Listed entries:
========================================
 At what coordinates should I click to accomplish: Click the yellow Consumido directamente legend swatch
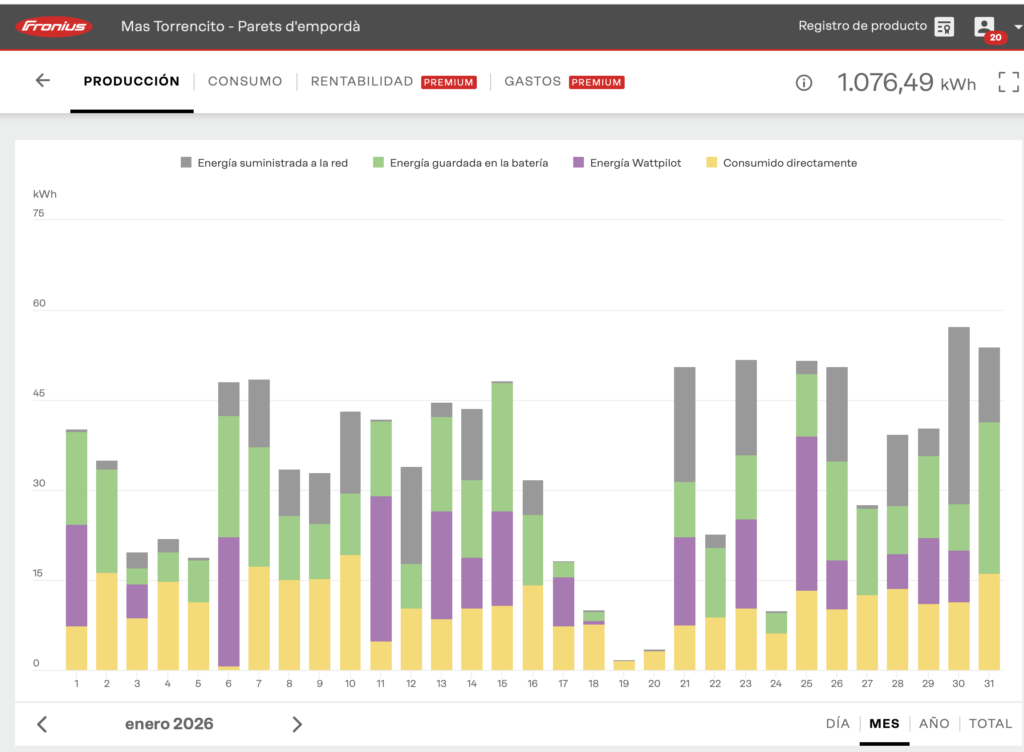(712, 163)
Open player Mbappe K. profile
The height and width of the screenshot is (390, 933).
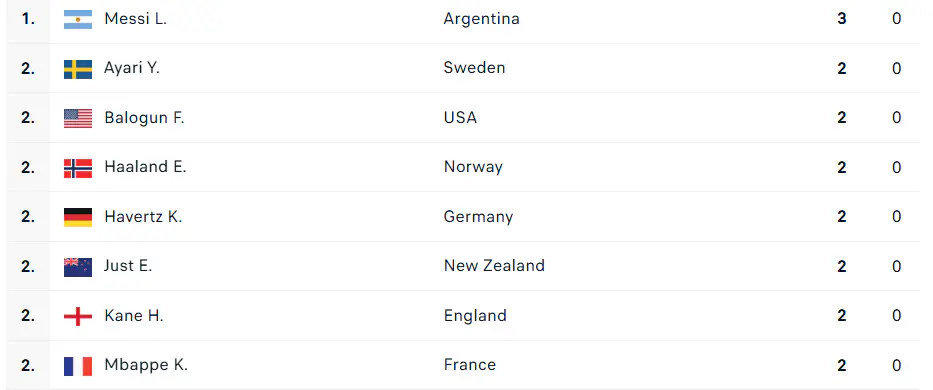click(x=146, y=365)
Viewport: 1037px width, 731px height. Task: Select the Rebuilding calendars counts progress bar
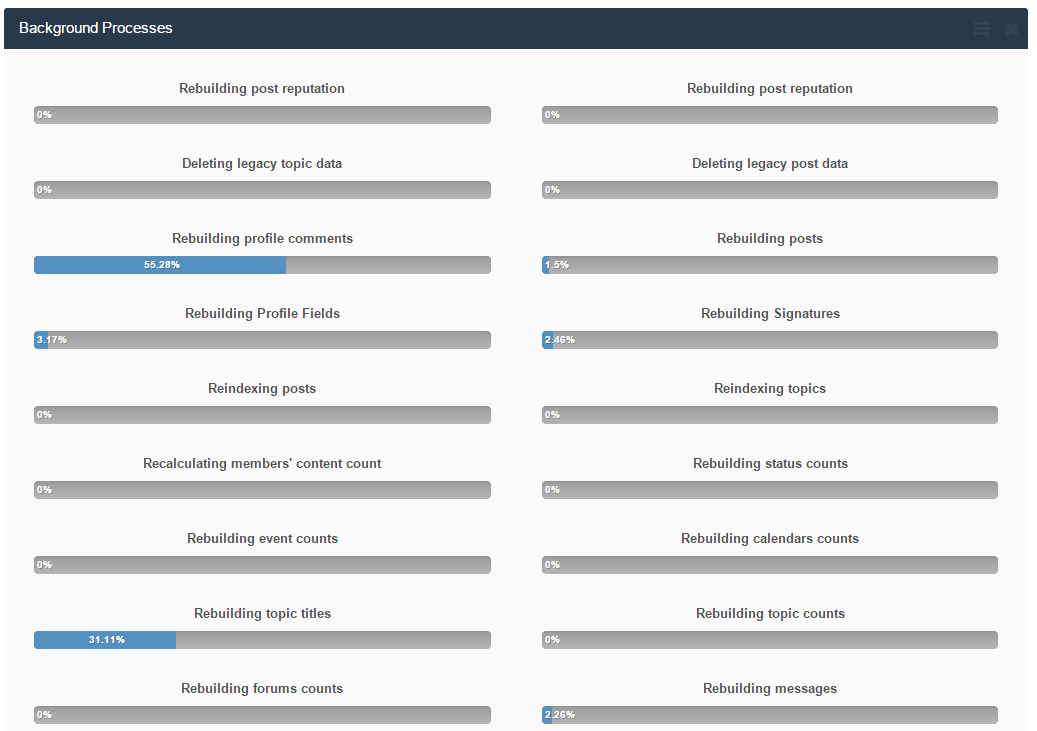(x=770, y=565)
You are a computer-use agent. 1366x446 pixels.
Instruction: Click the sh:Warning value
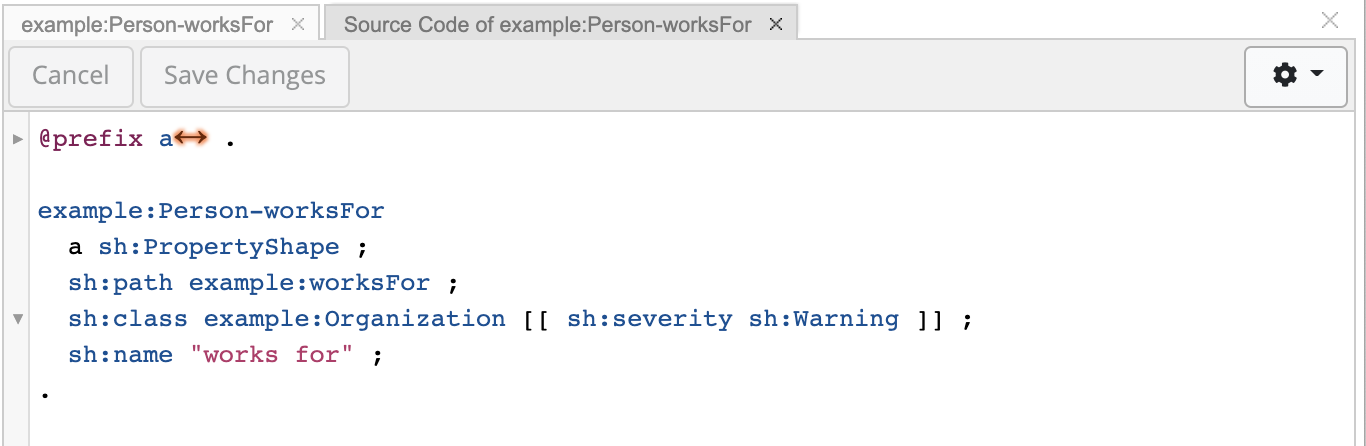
========================================
Your assignment:
Restate each entry verbatim and skip every image.

Exercise output:
 At what coordinates should I click to accomplish: Click the yellow Consumido directamente legend swatch
(712, 163)
Open player Mbappe K. profile
The height and width of the screenshot is (390, 933).
click(x=146, y=365)
Viewport: 1037px width, 731px height. Task: Select the Rebuilding calendars counts progress bar
(x=770, y=565)
You are a computer-use agent. 1366x446 pixels.
Instruction: Click the sh:Warning value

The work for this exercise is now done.